# Requirement
How many lines in the data below contain the string "field"? State that number only.

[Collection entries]

= = = =

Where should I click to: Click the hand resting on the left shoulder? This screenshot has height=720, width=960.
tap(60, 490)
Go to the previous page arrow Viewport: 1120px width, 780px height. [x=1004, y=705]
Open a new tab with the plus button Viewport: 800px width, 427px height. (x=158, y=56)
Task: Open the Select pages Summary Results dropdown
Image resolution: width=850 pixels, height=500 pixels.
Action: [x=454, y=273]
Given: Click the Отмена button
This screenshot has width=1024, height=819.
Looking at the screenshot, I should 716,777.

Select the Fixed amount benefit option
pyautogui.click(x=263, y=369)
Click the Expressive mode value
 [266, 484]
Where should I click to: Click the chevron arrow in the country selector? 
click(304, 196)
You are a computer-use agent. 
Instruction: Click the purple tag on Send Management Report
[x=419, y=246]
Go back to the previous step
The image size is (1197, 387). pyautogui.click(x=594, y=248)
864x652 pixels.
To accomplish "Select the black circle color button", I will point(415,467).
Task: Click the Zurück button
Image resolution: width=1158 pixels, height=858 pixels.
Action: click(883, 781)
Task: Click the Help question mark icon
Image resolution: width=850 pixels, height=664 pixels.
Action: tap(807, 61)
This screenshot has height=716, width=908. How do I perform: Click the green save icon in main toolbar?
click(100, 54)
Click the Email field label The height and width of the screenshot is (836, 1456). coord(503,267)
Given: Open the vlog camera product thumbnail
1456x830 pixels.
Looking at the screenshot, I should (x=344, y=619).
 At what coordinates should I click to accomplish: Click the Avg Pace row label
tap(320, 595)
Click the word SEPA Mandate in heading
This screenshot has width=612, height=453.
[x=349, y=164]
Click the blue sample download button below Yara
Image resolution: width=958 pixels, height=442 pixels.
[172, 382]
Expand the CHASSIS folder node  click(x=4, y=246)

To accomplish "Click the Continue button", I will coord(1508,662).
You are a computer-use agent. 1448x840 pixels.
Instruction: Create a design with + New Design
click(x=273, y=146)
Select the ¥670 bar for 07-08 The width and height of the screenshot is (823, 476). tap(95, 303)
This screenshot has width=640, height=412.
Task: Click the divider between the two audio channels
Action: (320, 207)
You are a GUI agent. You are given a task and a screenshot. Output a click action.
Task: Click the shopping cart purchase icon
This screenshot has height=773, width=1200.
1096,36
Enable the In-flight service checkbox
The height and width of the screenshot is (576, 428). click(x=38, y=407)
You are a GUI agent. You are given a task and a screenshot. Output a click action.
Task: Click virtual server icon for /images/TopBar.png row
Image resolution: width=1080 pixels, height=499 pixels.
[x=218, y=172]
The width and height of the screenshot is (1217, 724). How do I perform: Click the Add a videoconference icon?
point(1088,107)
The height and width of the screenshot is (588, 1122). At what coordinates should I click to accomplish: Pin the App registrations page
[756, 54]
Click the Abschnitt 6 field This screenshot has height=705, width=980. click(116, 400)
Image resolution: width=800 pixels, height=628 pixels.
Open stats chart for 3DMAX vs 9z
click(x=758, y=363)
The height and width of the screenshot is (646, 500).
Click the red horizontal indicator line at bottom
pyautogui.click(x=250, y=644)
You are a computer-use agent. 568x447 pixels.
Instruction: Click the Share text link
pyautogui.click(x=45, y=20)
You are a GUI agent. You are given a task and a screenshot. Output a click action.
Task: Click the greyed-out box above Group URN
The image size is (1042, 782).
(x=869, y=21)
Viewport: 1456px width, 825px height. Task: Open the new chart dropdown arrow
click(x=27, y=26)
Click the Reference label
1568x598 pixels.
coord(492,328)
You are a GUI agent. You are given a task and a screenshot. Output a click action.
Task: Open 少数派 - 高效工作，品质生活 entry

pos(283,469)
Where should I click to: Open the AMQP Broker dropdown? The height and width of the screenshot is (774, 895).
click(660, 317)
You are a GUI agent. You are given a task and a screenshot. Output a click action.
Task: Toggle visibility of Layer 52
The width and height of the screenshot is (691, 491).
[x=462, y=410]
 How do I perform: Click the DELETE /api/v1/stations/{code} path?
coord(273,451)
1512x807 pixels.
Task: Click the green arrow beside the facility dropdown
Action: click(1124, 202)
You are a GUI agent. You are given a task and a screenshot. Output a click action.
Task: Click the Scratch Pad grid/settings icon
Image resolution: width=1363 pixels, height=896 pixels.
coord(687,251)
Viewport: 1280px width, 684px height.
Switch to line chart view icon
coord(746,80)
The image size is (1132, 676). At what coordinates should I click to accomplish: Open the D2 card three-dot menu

= = = =

# Reply
2